As we approach the Catalonia consultation deadline, due November 9th, pro-independence activists are raising the stakes. Madrid´s mood of self-restraint has served to embolden the separatist position. While most observers believe the Catalonian government wouldn´t dare to break the law and proceed with the referendum, it might be tempted to encourage widespread disobedience. Should Catalans go to the polls in a unilateral declaration of democratic defiance, a “yes” vote could drag moderates into reckless confrontation.
Much has been said on the economic drawbacks which would occur were Catalonia to sever links with Spain. Yet, the mere possibility of that happening would hit the Spanish economy as a whole. It would amount to a lose-lose scenario for both parties.
Overall debt sustainability roughly 20% of GDP would evaporate.

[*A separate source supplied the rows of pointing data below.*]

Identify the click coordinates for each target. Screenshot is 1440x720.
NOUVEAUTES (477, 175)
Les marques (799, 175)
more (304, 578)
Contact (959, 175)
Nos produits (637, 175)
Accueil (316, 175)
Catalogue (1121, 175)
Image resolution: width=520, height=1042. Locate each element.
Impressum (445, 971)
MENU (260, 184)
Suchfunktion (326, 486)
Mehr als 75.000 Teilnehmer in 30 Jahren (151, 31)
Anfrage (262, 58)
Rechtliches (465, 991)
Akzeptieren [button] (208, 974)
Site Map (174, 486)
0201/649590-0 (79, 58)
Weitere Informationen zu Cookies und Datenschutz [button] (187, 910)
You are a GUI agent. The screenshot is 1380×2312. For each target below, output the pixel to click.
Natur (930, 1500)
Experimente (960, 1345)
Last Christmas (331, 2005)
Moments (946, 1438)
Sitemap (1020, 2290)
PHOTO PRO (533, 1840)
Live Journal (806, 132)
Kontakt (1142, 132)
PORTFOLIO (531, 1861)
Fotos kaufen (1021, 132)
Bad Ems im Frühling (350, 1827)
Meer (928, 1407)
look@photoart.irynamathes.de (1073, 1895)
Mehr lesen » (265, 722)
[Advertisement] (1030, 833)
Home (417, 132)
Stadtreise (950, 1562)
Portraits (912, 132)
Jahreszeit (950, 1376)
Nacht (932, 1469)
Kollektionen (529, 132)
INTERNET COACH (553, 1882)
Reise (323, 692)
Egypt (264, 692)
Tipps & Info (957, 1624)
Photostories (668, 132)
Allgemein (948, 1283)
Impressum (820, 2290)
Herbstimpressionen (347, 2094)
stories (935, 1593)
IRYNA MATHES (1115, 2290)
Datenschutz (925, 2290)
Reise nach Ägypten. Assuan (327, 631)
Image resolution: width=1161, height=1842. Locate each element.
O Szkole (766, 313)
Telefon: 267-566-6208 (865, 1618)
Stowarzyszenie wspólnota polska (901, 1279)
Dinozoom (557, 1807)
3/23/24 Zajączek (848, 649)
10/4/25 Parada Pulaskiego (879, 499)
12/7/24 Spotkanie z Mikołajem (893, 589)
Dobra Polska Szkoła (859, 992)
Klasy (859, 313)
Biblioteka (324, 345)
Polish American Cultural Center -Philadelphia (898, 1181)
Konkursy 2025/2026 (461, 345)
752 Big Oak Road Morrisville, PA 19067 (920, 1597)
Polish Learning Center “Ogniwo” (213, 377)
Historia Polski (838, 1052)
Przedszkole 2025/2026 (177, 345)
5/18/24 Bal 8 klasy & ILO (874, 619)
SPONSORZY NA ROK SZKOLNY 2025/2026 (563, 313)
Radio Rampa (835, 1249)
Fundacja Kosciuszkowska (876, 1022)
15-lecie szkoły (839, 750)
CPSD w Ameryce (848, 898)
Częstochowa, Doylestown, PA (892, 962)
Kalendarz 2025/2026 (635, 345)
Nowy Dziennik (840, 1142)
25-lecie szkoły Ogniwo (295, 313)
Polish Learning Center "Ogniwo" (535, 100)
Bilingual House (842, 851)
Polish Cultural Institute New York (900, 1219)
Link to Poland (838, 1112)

Ratings agency Fitch has placed the Catalonian question under special scrutiny because no one knows how the implications of an independence vote would play out.. Investors would also have serious doubts about Spain’s ability to repay its debt should it become deprived of one of its wealthiest regions.
Catalan independence would trigger disarray in financial markets . Fleeing to Madrid is unlikely to save banks from the ensuing hurricane. A sizeable part of their loans and deposits would be plunged into limbo, unless Madrid swiftly quells the rebellion or recognizes the “fait accompli” by offering full support for Euro arrangements.
A deep recession would likely hit Catalonia and also Spain, with investment plummeting and uncertainty driving business activity down. A nightmare scenario could ensue well before serious steps towards independence are taken. In a way, turning the economy into a shambles would be a glimpse of the unbearable costs such secession involves. Let’s hope citizens in Catalonia do not share St Thomas inclination for believing only in what he could touch or experience.